OCSL U14 girls complete big turnaround

May 25—Last spring there wasn't much to write about the group that now comprises the Old Capital Soccer League's U14 girls team.

A winless campaign was the final result for the young ladies who had just come together for their first season of full 11-on-11 action.

But success doesn't happen overnight. Chemistry is a big component of soccer. Teammates need to spend time together out on the pitch in order to learn one another and become more connected.

Time passed, and the chemistry came. Just one year after the winless struggle, the U14 girls found their spark this spring and went on an absolute tear, outscoring opponents 67-9 while earning a perfect 9-0 record.

"Most of it had to do with the players getting better and putting in the effort and the work," OCSL U14 girls head coach Jimmy Poe said.

A couple of assistants, Carson Smith and Jace Walden, also came on board to lend a hand and make the team both stronger and sharper.

As for the players on the field, Poe pointed to the midfield trio of Greysi Juarez, McKenzie Poe, and Aubrey Smith as an area of strength for the team.

"If you're going to be successful and competitive, you've got to have a good midfield that can not just play, but also has a good IQ for the game," he said. "Those three midfielders definitely did that for us."

The head coach also praised the play and speed of right winger Edith Ramirez.

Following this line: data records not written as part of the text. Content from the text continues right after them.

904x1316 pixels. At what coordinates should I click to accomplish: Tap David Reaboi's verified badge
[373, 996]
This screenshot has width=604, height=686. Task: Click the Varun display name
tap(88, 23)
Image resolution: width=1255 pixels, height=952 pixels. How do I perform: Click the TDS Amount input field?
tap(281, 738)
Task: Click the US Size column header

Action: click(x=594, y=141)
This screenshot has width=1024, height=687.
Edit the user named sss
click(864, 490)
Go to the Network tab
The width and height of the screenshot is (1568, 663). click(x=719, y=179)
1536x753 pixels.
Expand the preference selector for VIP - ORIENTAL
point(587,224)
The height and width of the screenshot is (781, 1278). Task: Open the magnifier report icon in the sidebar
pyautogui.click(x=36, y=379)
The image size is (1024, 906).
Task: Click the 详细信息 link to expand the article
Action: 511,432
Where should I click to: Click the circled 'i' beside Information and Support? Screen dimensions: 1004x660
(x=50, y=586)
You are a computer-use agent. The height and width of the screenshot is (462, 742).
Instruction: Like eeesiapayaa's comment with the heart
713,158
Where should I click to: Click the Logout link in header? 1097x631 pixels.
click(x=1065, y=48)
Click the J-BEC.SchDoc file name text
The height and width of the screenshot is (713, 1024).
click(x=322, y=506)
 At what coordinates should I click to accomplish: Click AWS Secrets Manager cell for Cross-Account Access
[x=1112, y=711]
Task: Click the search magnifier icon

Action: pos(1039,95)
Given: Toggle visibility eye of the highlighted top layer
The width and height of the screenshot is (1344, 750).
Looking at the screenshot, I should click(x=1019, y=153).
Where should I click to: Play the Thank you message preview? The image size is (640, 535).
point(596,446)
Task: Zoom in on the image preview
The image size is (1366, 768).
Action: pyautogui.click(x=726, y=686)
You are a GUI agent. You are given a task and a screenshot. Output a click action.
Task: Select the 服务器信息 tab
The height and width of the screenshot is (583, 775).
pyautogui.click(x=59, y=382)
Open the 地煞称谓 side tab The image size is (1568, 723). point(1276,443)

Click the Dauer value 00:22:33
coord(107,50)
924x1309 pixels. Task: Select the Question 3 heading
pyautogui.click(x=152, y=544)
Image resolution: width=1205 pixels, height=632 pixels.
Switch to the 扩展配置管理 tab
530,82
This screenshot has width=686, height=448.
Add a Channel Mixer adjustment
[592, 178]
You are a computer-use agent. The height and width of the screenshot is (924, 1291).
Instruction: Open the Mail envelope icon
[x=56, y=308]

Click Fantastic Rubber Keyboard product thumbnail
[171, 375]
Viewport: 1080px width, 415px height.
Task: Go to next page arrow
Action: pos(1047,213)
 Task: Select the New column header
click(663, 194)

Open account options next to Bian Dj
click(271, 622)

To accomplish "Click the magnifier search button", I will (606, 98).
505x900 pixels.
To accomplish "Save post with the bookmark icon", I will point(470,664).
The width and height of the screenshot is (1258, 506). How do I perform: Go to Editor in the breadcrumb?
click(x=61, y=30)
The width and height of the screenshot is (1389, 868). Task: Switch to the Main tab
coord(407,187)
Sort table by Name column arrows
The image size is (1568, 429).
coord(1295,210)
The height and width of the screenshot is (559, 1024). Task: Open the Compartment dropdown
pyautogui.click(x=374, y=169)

All four of those core players go to school in Baldwin County, with Smith and Poe attending GMC Prep while Juarez and Ramirez have been at Oak Hill Middle and will transition to Baldwin High. Theirs are names to watch on the local soccer scene as they ascend into the high school ranks. They also exemplify what the OCSL U14 girls travel team has been able to accomplish in a relatively short amount of time, from beginnings as a co-ed 9-v-9 squad to posting an unblemished record in just a few years.

"You have girls from different schools and different backgrounds," Poe said. "For some of the girls, the game of soccer is culturally imbedded in them while others had to learn to find a passion for the sport. To see all that come together, I'm almost at a loss for words for how awesome it was to see. I'm very proud of these girls and everything they've done. They're turning into not just good soccer players, but pretty good little leaders in their own way. Hopefully we're establishing something where other young girls in this area see that there's another sport that caters to them."